EXERCISE GOAL -
Please output exactly the lines from the one containing "Dior (750, 151)" through the last line of the records, both included.
(DATA PROVIDED)
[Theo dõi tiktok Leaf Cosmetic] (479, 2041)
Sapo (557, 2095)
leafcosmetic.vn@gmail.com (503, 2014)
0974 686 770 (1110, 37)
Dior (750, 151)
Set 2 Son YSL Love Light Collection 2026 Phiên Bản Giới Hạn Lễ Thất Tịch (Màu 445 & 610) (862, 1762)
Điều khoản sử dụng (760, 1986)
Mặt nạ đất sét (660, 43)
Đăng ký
(End DATA PROVIDED)
COMPLETED EXERCISE -
Dior (750, 151)
Set 2 Son YSL Love Light Collection 2026 Phiên Bản Giới Hạn Lễ Thất Tịch (Màu 445 & 610) (862, 1762)
Điều khoản sử dụng (760, 1986)
Mặt nạ đất sét (660, 43)
Đăng ký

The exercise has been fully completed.